--- TASK GOAL ---
The entries below must be repeated exactly. None may be skipped.

--- DATA SECTION ---
####
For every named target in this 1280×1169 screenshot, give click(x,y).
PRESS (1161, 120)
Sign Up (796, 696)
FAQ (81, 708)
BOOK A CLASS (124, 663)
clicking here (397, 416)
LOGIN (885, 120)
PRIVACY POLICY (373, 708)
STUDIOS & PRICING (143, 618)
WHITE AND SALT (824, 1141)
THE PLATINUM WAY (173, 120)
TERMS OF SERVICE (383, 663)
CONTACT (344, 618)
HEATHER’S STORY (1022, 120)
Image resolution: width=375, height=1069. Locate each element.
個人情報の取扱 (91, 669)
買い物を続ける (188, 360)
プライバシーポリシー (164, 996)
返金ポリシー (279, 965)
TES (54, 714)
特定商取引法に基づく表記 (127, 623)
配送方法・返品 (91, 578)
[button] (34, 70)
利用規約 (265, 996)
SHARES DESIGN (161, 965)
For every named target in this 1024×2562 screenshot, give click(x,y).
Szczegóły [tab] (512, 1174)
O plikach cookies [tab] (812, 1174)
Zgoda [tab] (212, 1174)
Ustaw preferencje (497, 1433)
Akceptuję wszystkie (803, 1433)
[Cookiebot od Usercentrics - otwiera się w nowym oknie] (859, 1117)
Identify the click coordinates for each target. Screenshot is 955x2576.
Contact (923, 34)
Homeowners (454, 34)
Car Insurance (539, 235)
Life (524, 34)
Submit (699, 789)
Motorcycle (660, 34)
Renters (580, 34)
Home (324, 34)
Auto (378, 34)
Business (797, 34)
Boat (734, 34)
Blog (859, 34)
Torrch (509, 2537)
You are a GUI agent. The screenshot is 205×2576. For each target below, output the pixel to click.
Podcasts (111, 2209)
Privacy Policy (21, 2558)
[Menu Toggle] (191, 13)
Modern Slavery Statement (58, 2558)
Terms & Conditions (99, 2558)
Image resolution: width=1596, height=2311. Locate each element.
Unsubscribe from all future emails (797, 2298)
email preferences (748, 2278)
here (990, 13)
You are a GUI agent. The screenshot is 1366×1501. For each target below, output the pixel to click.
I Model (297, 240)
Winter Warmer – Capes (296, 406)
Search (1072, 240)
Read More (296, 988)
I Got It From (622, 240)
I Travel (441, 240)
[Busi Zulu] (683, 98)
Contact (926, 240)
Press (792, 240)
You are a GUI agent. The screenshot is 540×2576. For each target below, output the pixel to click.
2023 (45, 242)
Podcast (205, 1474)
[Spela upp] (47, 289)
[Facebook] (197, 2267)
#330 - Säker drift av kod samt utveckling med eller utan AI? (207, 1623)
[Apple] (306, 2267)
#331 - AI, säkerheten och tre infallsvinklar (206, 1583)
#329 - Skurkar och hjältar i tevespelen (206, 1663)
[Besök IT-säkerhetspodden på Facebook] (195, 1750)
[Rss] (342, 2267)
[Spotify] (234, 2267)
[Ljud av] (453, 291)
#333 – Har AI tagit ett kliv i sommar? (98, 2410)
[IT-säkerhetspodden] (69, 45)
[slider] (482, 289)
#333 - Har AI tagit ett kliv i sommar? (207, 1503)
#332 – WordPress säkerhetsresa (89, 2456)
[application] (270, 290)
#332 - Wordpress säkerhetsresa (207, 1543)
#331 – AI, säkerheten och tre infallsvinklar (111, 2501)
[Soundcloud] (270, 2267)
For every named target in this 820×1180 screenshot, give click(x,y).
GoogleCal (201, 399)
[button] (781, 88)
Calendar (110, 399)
####
--- RESPONSE ---
For every named target in this 1280×1169 screenshot, give click(x,y).
PRESS (1161, 120)
Sign Up (796, 696)
FAQ (81, 708)
BOOK A CLASS (124, 663)
clicking here (397, 416)
LOGIN (885, 120)
PRIVACY POLICY (373, 708)
STUDIOS & PRICING (143, 618)
WHITE AND SALT (824, 1141)
THE PLATINUM WAY (173, 120)
TERMS OF SERVICE (383, 663)
CONTACT (344, 618)
HEATHER’S STORY (1022, 120)
Image resolution: width=375, height=1069. Locate each element.
個人情報の取扱 (91, 669)
買い物を続ける (188, 360)
プライバシーポリシー (164, 996)
返金ポリシー (279, 965)
TES (54, 714)
特定商取引法に基づく表記 (127, 623)
配送方法・返品 (91, 578)
[button] (34, 70)
利用規約 (265, 996)
SHARES DESIGN (161, 965)
For every named target in this 1024×2562 screenshot, give click(x,y).
Szczegóły [tab] (512, 1174)
O plikach cookies [tab] (812, 1174)
Zgoda [tab] (212, 1174)
Ustaw preferencje (497, 1433)
Akceptuję wszystkie (803, 1433)
[Cookiebot od Usercentrics - otwiera się w nowym oknie] (859, 1117)
Identify the click coordinates for each target. Screenshot is 955x2576.
Contact (923, 34)
Homeowners (454, 34)
Car Insurance (539, 235)
Life (524, 34)
Submit (699, 789)
Motorcycle (660, 34)
Renters (580, 34)
Home (324, 34)
Auto (378, 34)
Business (797, 34)
Boat (734, 34)
Blog (859, 34)
Torrch (509, 2537)
You are a GUI agent. The screenshot is 205×2576. For each target below, output the pixel to click.
Podcasts (111, 2209)
Privacy Policy (21, 2558)
[Menu Toggle] (191, 13)
Modern Slavery Statement (58, 2558)
Terms & Conditions (99, 2558)
Image resolution: width=1596, height=2311. Locate each element.
Unsubscribe from all future emails (797, 2298)
email preferences (748, 2278)
here (990, 13)
You are a GUI agent. The screenshot is 1366×1501. For each target below, output the pixel to click.
I Model (297, 240)
Winter Warmer – Capes (296, 406)
Search (1072, 240)
Read More (296, 988)
I Got It From (622, 240)
I Travel (441, 240)
[Busi Zulu] (683, 98)
Contact (926, 240)
Press (792, 240)
You are a GUI agent. The screenshot is 540×2576. For each target below, output the pixel to click.
2023 (45, 242)
Podcast (205, 1474)
[Spela upp] (47, 289)
[Facebook] (197, 2267)
#330 - Säker drift av kod samt utveckling med eller utan AI? (207, 1623)
[Apple] (306, 2267)
#331 - AI, säkerheten och tre infallsvinklar (206, 1583)
#329 - Skurkar och hjältar i tevespelen (206, 1663)
[Besök IT-säkerhetspodden på Facebook] (195, 1750)
[Rss] (342, 2267)
[Spotify] (234, 2267)
[Ljud av] (453, 291)
#333 – Har AI tagit ett kliv i sommar? (98, 2410)
[IT-säkerhetspodden] (69, 45)
[slider] (482, 289)
#333 - Har AI tagit ett kliv i sommar? (207, 1503)
#332 – WordPress säkerhetsresa (89, 2456)
[application] (270, 290)
#332 - Wordpress säkerhetsresa (207, 1543)
#331 – AI, säkerheten och tre infallsvinklar (111, 2501)
[Soundcloud] (270, 2267)
For every named target in this 820×1180 screenshot, give click(x,y).
GoogleCal (201, 399)
[button] (781, 88)
Calendar (110, 399)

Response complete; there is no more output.